January 25, 2025 · 7 min
Getting Started with Spack on Polaris
Spack is a powerful package manager designed for HPC. Although presenting a steep learning curve, Spack can significantly benefit workflows involving frequent builds with complex dependencies. To just name a few:
-
In HPC, hardware specifics can significantly impact software performance. Spack addresses this by allowing for hardware-aware builds, unlike some package managers that aim for highly isolated build environments, which can overlook these performance-critical details.
-
Spack enables the construction of multiple versions and configurations of the same software.

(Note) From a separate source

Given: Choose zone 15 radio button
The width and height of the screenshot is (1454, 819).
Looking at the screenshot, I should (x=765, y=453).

This is crucial in HPC environments where the officially supported versions provided by your Linux distribution doesn’t meet your needs.
-
HPC workflows often require the installation of numerous dependencies and libraries that are not typically included in standard system installations. Spack provides a structured approach to managing these dependencies (which I’ll detail below), avoiding the pitfalls of ad-hoc solutions like custom bash scripts. Spack will make it possible to reuse the work already accomplished by numerous contributors.
-
Spack allows for the easy customization of package builds. Hackability is important!

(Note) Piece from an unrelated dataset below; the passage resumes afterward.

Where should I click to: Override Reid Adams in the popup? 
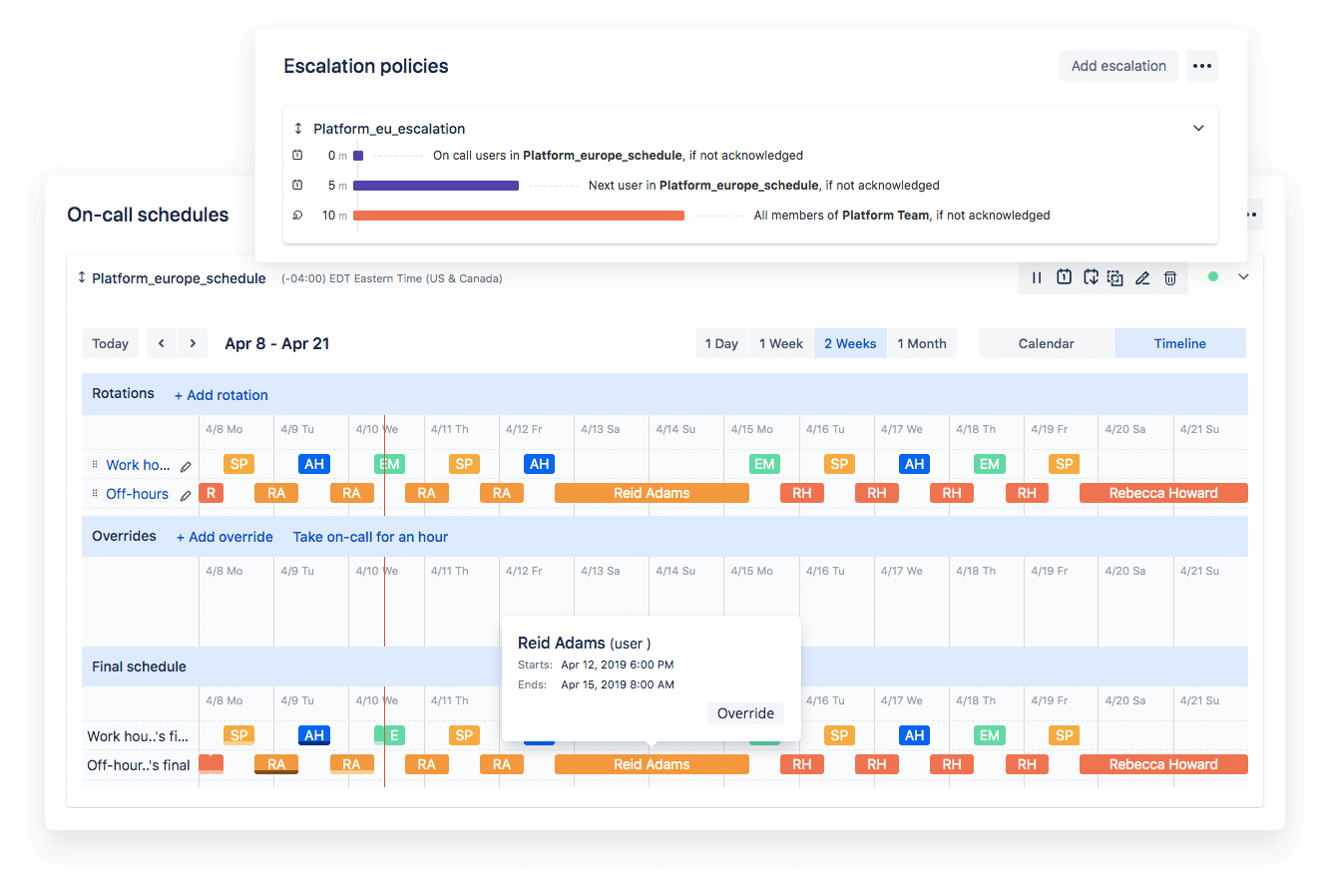coord(745,712)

After this brief introduction to Spack, let’s move on to the specifics of the Polaris supercomputer, on which we want to install optimized packages.
Polaris Supercomputer
Polaris is hosted at the Argonne National Laboratory in Illinois. The system has a theoretical peak performance of 34 petaflops (44 petaflops of Tensor Core FP64 performance), ranking it #47 on the top 500 list as of the writing of this blog post. The system is built from 560 nodes, each with the following metrics:
Metric | Value |
---|---|
Number of AMD EPYC Milan CPUs | 1 |
Number of NVIDIA A100 GPUs | 4 |
Total HBM2 Memory | 160 GB |
HBM2 Memory BW per GPU | 1.6 TB/s |
Total DDR4 Memory | 512 GB |
DDR4 Memory BW | 204.8 GB/s |
Number of NVMe SSDs | 2 |
Total NVMe SSD Capacity | 3.2 TB |
Number of Cassini-based Slingshot 11 NICs | 2 |
PCIe Gen4 BW | 64 GB/s |
NVLink BW | 600 GB/s |
Total GPU DP Tensor Core Flops | 78 TF |
The CPU-GPU communication is performed via PCIe Gen4, offering a bandwidth of 64 GB/s, while the GPUs themselves are interconnected using NVLink, providing a 600 GB/s bandwidth. Additionally, Polaris employs the HPE Slingshot 11 interconnect with a Dragonfly topology achieving a 200 Gb/s bandwidth.
The official usage guide for Polaris is available here.

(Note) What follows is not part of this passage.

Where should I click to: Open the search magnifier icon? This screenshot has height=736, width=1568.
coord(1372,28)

What makes this machine special?
Polaris is a Cray machine, a subsidiary of Hewlett Packard Enterprise, wich requires some Cray special sauce to behave more sanely. The Cray Programming Environment (PE) uses three compiler wrappers for building software:
cc
- C compilerCC
- C++ compilerftn
- Fortran compiler
Each of these wrappers can select a specific vendor compiler based on the PrgEnv
module loaded in the environment. Module files are an easy way to modify the environment in a controlled manner during a shell session. They contain the information needed to run an application or use a library. The module
command is used to interpret and execute module files, providing a convenient way to access system-provided packages and compilers.
The default PE on Polaris is currently NVHPC
. The GNU
compilers are available via another PE. The command module swap PrgEnv-nvhpc PrgEnv-gnu
can be used to switch to the GNU
PE (gcc, g++, gfortran). You should also run module load nvhpc-mixed
to gain access to CUDA libraries that may be required for building executables.
module swap PrgEnv-nvhpc PrgEnv-gnu
module load nvhpc-mixed
These commands will be automated to be handled by Spack later in this article.
You can find more information on compiling and linking on Polaris in the official overview.
Loading Spack
The escalating complexity of HPC libraries poses significant challenges for users of HPC clusters. The intricate dependencies of scientific applications, which necessitate specific versions of compilers, implementations of standards like MPI or platforms like CUDA, and other dependency libraries, make the adoption of a single, standardized software stack impractical. Besides, the combinatorial size of the configuration space makes it difficult to manage multiple configurations.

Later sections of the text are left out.